Con esta moneda no me pagaron nada, ni me devolvieron el cambio de algo que yo pagué. Esta moneda me la regaló un oficial de la frontera de Nicaragua. Felipe, se llamaba, no recuerdo el apellido. Como todas esas cosas que olvidaré, lo tenía apuntado en mi Moleskine. Felipe estaba cansado, me acuerdo, había trabajado doce horas seguidas en la frontera, haciendo trámites, revisando el equipaje y sellando pasaportes. Platicamos para que no se durmiera antes de llegar a casa. Felipe vivía en un pueblo cercano del que también he olvidado el nombre. Recuerdo que su rostro estaba cundido de cicatrices de viruela, y que junto a sus ojos empezaban a formarse muchas arrugas, como las ramas de un árbol que florece.
Felipe me contaba que el día anterior la policía nicaragüense había detenido a los ladrones que robaron hacía ya una semana la espada de Rubén Darío.
Todavía lo recuerdo como una mala broma. La espada de Rubén Darío, en una Nicaragua urgida por un pedazo de estaño o cobre para vender como chatarra, coladeras, sartenes, manijas oxidadas, cualquier cosa. Una chatarra histórica. La poesía. El modernismo, todo eso, no te da para comer. El estaño sí, la espada sí, Rubén Darío vale cualquier cosa. Pero Felipe lo contaba con toda seriedad, no era una broma. Los ladrones recibieron a cambio de la espada alrededor de dos o tres dólares. Se lo gastaron en más cerveza, o en ron, según dijo el detenido, ya ni siquiera se acordaba. Felipe se río un poco, y luego señaló algo a través de la ventana.
Era su pueblo, junto a un volcán. He olvidado el nombre, ya lo dije antes. Felipe no tenía nada para darme, tampoco necesitaba darme algo. Sin embargo hundió la mano en el bolsillo esperando encontrar cualquier cosa que me hiciera recordarlo, ahora lo sé. Y me dio un córdoba. Este córdoba que luce todavía brillante en mi velador. No puedo apartarlo de mi mente. Felipe estaba flaco y nunca había cruzado la frontera. Todos sus viajes se reducían a atravesar en bus el camino de su casa a la caseta de migración en la frontera con Nicaragua. Algún día, me dijo, dejaría su pueblo y viajaría a México, a intentar lo que todos, a pasar por estas fronteras de mierda una vez más y llegar al norte, en donde, no por casualidad, confían en dios.
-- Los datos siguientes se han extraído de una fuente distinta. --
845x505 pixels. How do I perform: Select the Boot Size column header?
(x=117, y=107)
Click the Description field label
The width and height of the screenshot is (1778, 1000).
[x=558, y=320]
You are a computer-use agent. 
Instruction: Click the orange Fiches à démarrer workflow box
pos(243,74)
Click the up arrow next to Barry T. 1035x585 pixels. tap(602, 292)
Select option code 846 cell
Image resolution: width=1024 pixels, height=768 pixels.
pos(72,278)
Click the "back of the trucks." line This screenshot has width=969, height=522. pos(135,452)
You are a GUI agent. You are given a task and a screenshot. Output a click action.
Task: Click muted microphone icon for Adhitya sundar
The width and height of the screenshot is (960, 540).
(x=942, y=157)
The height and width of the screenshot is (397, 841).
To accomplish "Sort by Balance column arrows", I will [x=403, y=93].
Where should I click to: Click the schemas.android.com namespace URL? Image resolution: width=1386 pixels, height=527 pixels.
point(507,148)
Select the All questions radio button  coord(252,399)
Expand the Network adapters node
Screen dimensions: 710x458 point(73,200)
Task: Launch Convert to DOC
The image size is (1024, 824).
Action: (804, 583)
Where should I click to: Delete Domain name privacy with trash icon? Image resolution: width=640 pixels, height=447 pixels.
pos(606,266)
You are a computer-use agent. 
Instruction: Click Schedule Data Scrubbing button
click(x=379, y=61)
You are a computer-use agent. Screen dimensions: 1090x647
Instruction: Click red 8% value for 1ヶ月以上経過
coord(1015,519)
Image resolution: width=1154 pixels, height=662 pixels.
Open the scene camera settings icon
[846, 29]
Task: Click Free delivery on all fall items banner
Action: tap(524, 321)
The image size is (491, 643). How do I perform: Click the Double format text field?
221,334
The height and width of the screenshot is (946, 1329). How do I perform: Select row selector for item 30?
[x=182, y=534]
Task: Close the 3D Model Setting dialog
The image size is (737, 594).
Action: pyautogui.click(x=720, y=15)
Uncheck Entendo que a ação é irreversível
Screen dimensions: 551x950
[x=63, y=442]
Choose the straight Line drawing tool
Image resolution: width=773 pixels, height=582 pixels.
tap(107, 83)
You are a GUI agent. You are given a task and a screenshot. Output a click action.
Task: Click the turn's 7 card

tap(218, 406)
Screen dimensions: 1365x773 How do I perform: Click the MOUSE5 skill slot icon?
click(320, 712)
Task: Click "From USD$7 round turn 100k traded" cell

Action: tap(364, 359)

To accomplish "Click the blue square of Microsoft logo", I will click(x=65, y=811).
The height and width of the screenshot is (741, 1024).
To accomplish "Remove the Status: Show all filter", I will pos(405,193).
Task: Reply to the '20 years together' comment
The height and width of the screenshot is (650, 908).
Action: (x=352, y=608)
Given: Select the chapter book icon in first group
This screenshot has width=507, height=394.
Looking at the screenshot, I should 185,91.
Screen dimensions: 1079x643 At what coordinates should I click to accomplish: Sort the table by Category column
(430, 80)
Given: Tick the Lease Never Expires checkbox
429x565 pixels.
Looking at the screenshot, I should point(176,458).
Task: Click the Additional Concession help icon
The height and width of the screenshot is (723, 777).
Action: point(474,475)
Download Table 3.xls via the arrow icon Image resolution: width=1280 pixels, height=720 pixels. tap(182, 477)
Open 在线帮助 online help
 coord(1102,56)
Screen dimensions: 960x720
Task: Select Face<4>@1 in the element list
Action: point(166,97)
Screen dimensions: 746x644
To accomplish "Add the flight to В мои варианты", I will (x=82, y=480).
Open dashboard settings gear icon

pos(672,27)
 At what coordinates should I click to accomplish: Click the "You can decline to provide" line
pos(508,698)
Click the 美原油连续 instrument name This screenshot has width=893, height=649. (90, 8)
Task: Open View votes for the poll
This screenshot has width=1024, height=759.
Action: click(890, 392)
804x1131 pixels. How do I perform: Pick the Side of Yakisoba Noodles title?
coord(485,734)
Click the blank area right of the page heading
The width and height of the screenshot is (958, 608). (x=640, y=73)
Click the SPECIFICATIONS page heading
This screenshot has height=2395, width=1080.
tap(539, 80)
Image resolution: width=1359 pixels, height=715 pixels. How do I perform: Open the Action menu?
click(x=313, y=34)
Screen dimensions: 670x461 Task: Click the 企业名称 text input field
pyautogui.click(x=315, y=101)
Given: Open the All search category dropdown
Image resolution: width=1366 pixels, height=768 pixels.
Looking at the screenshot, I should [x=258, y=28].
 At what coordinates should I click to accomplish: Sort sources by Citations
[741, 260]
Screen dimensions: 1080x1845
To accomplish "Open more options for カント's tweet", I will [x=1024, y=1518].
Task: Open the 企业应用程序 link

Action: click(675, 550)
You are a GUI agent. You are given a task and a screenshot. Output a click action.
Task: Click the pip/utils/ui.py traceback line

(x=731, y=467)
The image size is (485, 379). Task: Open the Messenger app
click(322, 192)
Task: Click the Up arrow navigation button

Pero su moneda sigue confiando en dios, mientras Felipe espera que las letras se borren, y aunque ya no En dios confiamos, si In god we trust. Verdad es que en esa otra moneda las mismas palabras se vuelven más cínicas y burlonas. La pobreza, en dios confiamos, y la guerra in god we trust. Felipe acaricia su sueño, sin saberlo casi, mientras la moneda cae en mi mano, y el camión se detiene lentamente , ya llegamos, Felipe, dice un compañero, ya llegamos a casa.